Problem statement: Quote the pull-out daybed description below in full, word for word.

START Text passage

Pull-out Daybed

Pull-out Daybed
This daybed has a pull-out section to increase the width to a queen size or larger. The basic design is similar to the Hemnes brand daybed, but there are some notable differences.

This bed extends up to 33″ for a total width of 72″, which is wider than a queen, but not as wide as two twins. You could use it with a full size foam or futon mattress, or get a combination of a twin, and a “single” or “bunk” mattress that measures 30″ to 33″ in width.

Pull-out Daybed
It disassembles with 6 bolts into 6 smaller pieces, so it should fit into any vehicle that can carry the mattress.

It is a fairly complex build, but others have noted that the store bought version is pretty complicated even in kit form. This one does not require any specialty tools, and all connections can be made with screws or nails strait through the board faces. A miter saw is helpful to get square cuts, and a carpenter’s square to get the assembly strait.

END Text passage
START Information provided

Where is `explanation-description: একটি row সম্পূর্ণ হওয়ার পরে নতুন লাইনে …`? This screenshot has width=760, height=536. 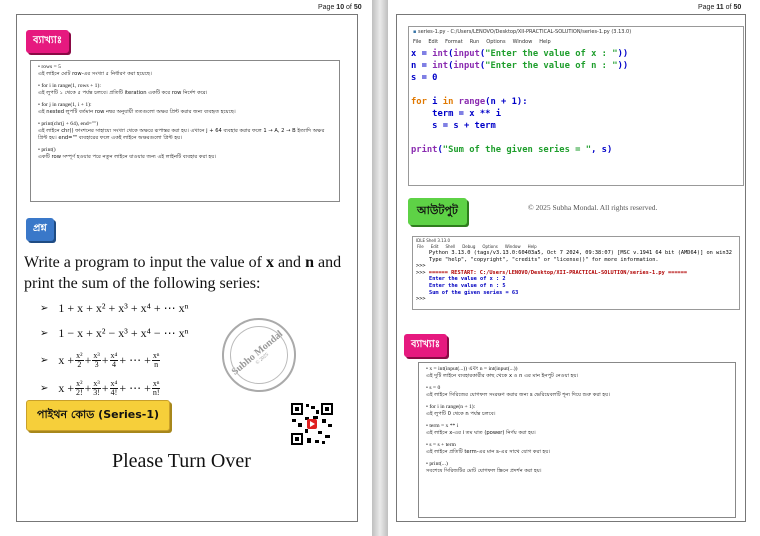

END Information provided

Reply:
Pull-out Daybed

Pull-out Daybed
This daybed has a pull-out section to increase the width to a queen size or larger. The basic design is similar to the Hemnes brand daybed, but there are some notable differences.

This bed extends up to 33″ for a total width of 72″, which is wider than a queen, but not as wide as two twins. You could use it with a full size foam or futon mattress, or get a combination of a twin, and a “single” or “bunk” mattress that measures 30″ to 33″ in width.

Pull-out Daybed
It disassembles with 6 bolts into 6 smaller pieces, so it should fit into any vehicle that can carry the mattress.

It is a fairly complex build, but others have noted that the store bought version is pretty complicated even in kit form. This one does not require any specialty tools, and all connections can be made with screws or nails strait through the board faces. A miter saw is helpful to get square cuts, and a carpenter’s square to get the assembly strait.